Problem to solve: Reproduce the portion of the passage below on teen pregnancy and adoption from "It is also left" up to and including "the silenced option.".

We don’t talk about this issue enough. In this election year where politicians act like they care about poor people and the disadvantaged, there’s a lot of talk about welfare reform and modifying our health care system. But teen pregnancy has to be one of the single most obvious problems directly related to welfare, healthcare, education, and the health of “the family” in America. 
We all know that “right to life” proponents are hostile to the idea of giving women the right to make choices about their bodies. We know as well that “pro choice” advocates are concerned about women’s reproductive lives and often derisively at odds with right to lifers. The interesting thing is that those hostile to abortion are often strong advocates for adoption. But because in many states they have such a powerful connection to the adoption community, pro choicers have a hard time fully addressing that issue. The result all too often is that the question and issue of adoption is left out of the debate. 
It is also left out of the article I site above. How many of the 367,752 live teen births annually in America (3,500 in Philadelphia alone) end in adoption? We don’t know. The article doesn’t deal with this issue at all. Why? Because according to the Gladney Center for Adoption less than 2% of young girls who have babies put them up for adoption. I went to the website of the National Campaign to Prevent Teen and Unplanned Pregnancy. As far as I can tell that website provides nothing substantive on adoption at all. Adoption is called the third option. It is also called the silenced option. 
I don’t like the idea of abortion, personally. I also don’t like the idea that someone with a religious agenda and differing values can tell a woman (or a teenage girl) what to do with her body. But I also think that it’s very clear that if we know that teen pregnancy is a major problem for low income and minority communities in America, we need to do something big to change that. I would like to see pro-choice and pro-life advocates get together and figure out how to make adoption a definitive and viable option for everyone. Such a partnership should be organized and managed by the NAACP and probably the National Council of La Raza since the Latino community is more affected by teen pregnancy than most minorities (read Taylor’s article!).

Extracted material:
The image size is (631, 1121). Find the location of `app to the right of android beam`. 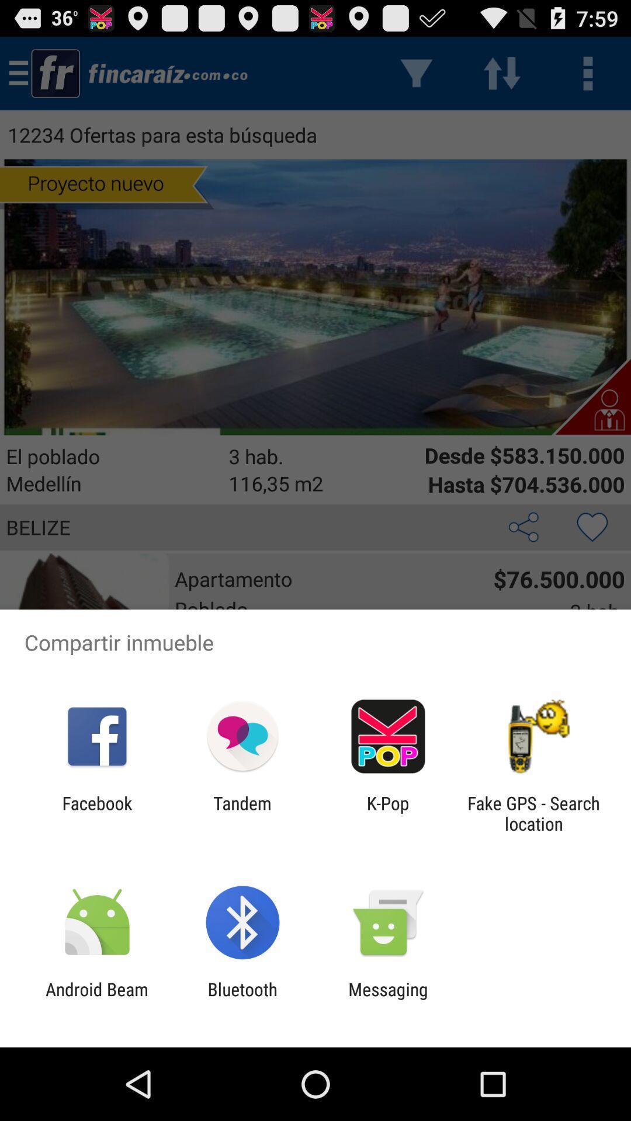

app to the right of android beam is located at coordinates (242, 999).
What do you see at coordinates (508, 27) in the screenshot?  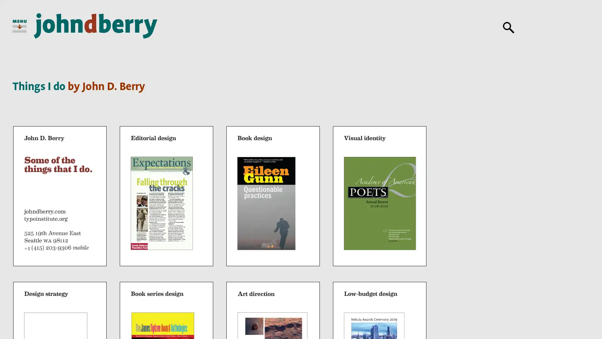 I see `Search` at bounding box center [508, 27].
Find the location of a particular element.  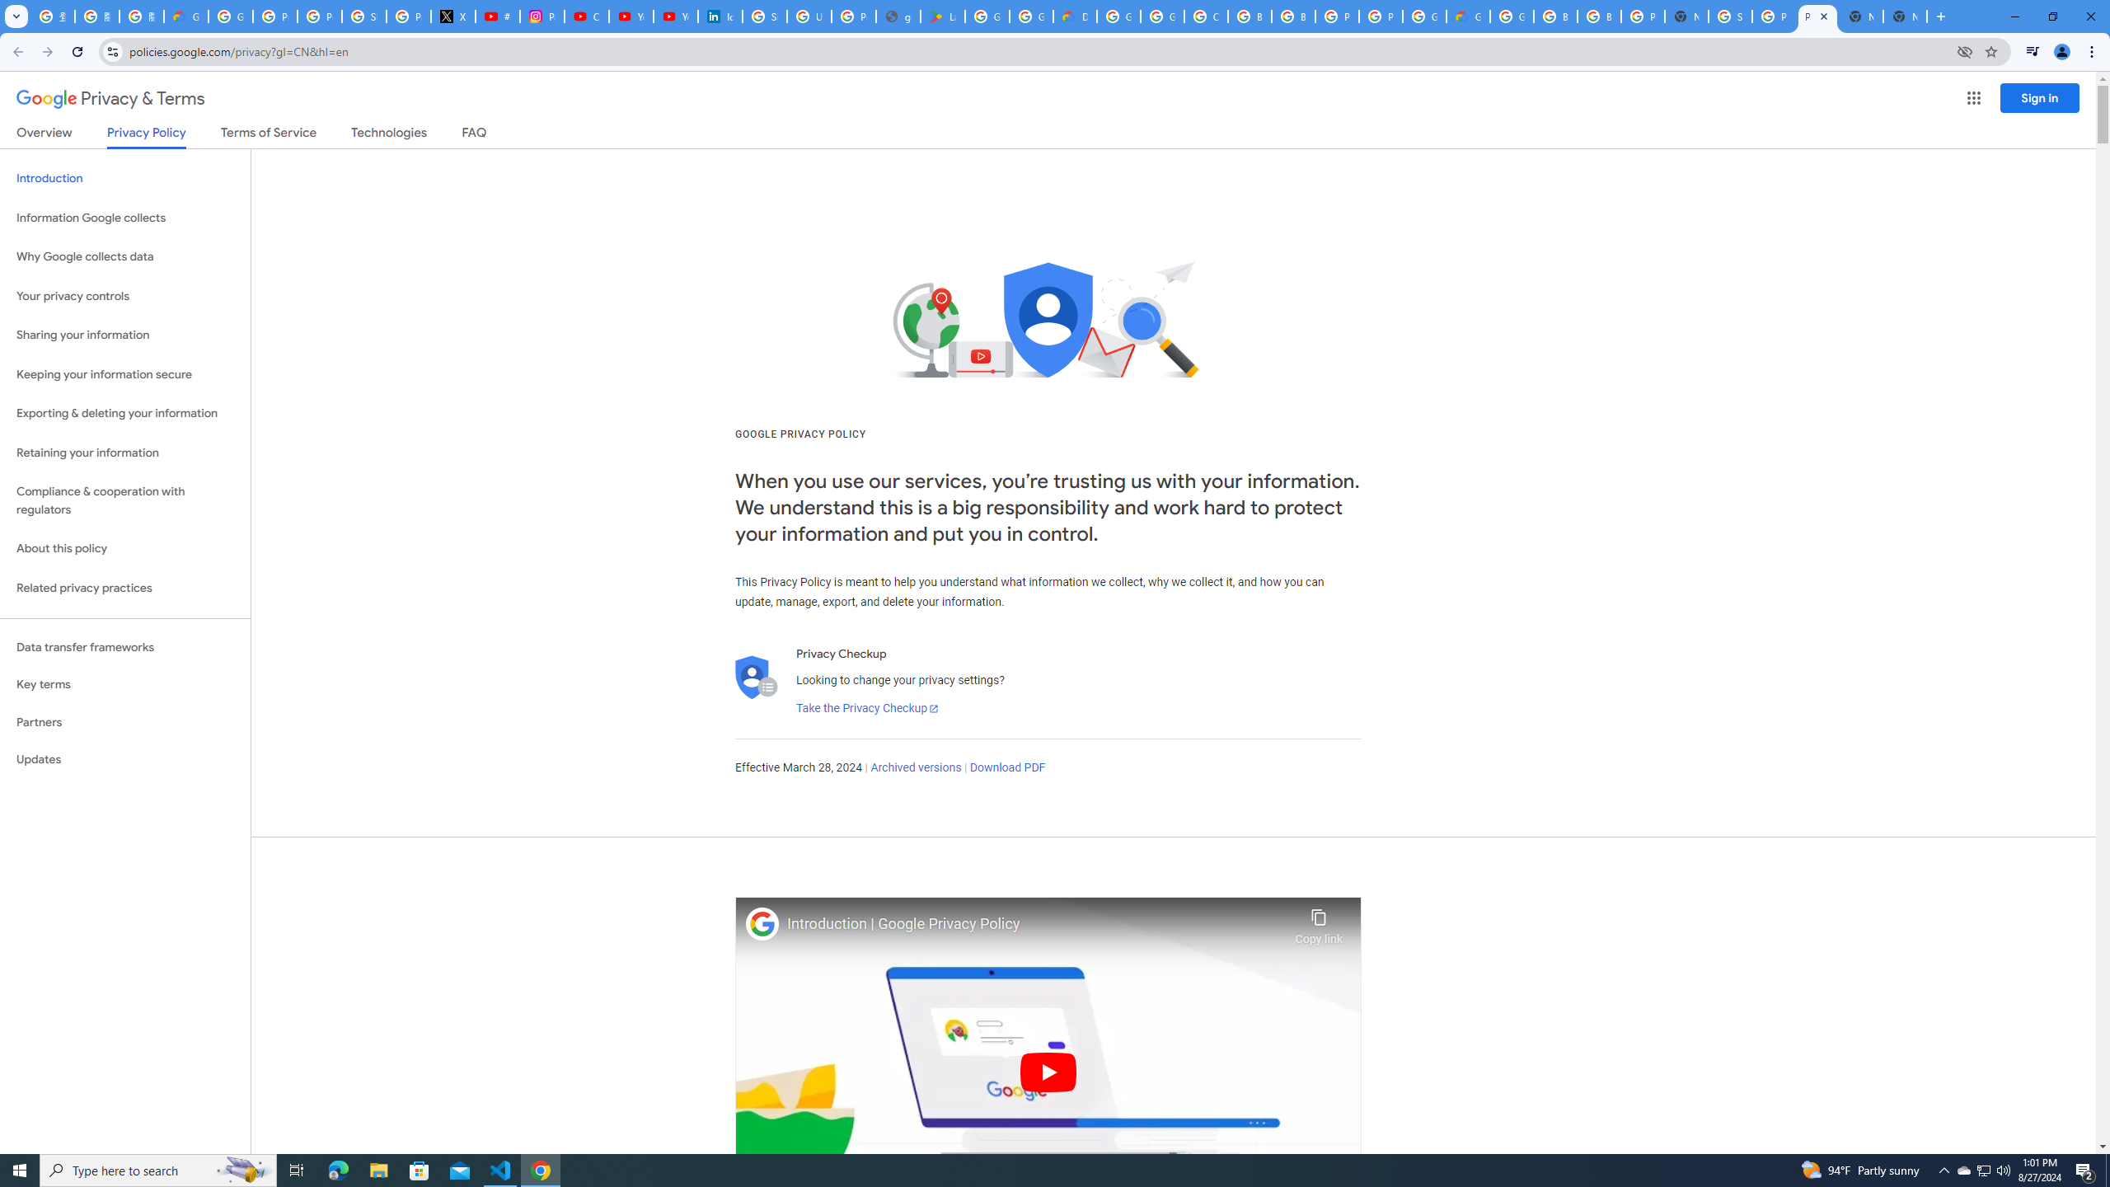

'Sign in - Google Accounts' is located at coordinates (1730, 16).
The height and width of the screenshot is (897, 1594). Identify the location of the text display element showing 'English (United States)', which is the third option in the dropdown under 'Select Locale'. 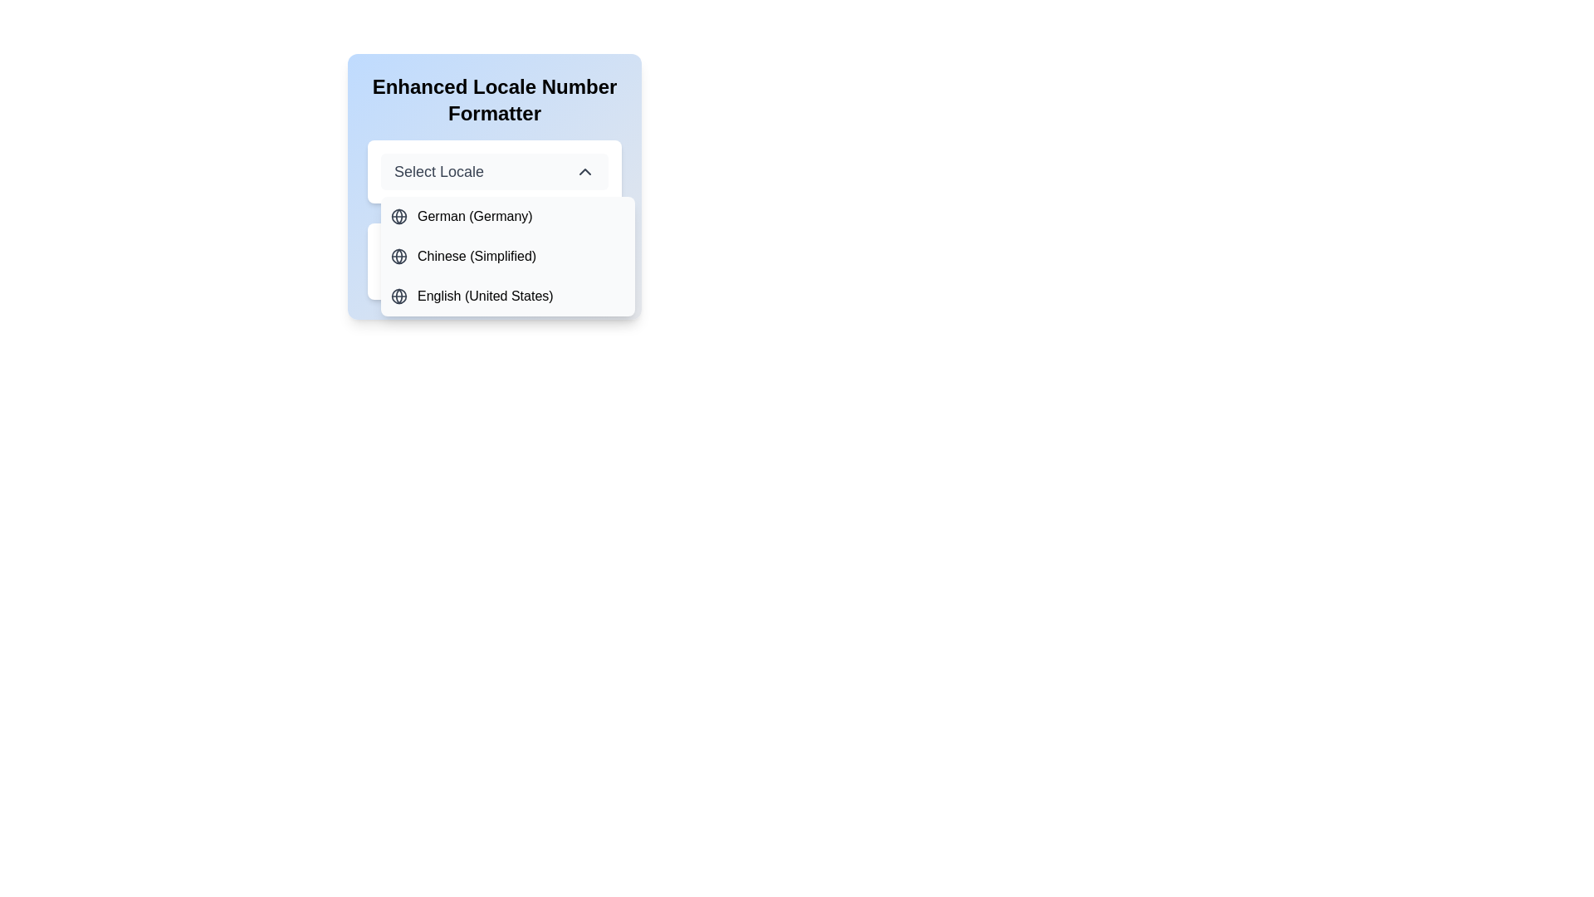
(484, 296).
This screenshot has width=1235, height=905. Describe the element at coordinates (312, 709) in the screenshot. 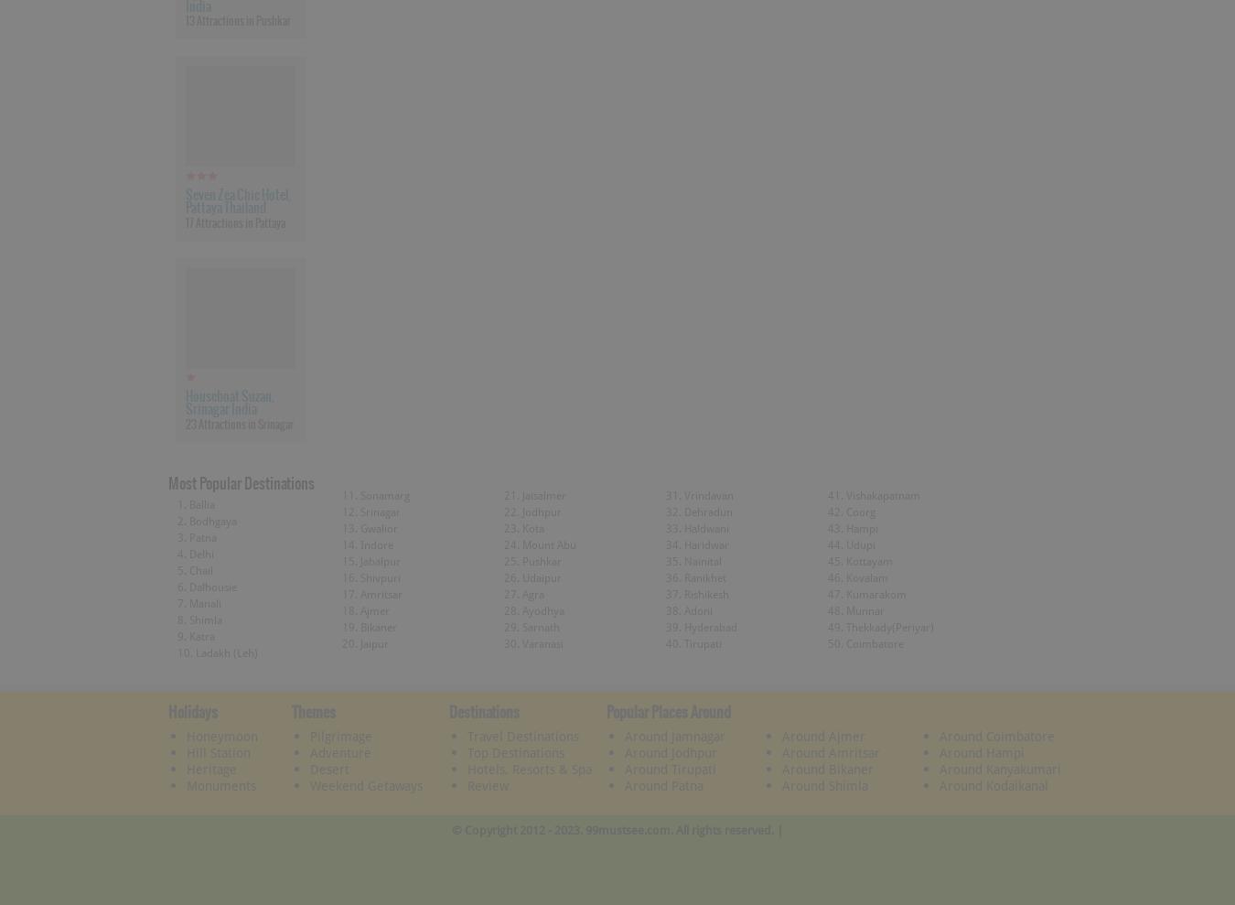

Answer below:
It is also left out of the article I site above. How many of the 367,752 live teen births annually in America (3,500 in Philadelphia alone) end in adoption? We don’t know. The article doesn’t deal with this issue at all. Why? Because according to the Gladney Center for Adoption less than 2% of young girls who have babies put them up for adoption. I went to the website of the National Campaign to Prevent Teen and Unplanned Pregnancy. As far as I can tell that website provides nothing substantive on adoption at all. Adoption is called the third option. It is also called the silenced option.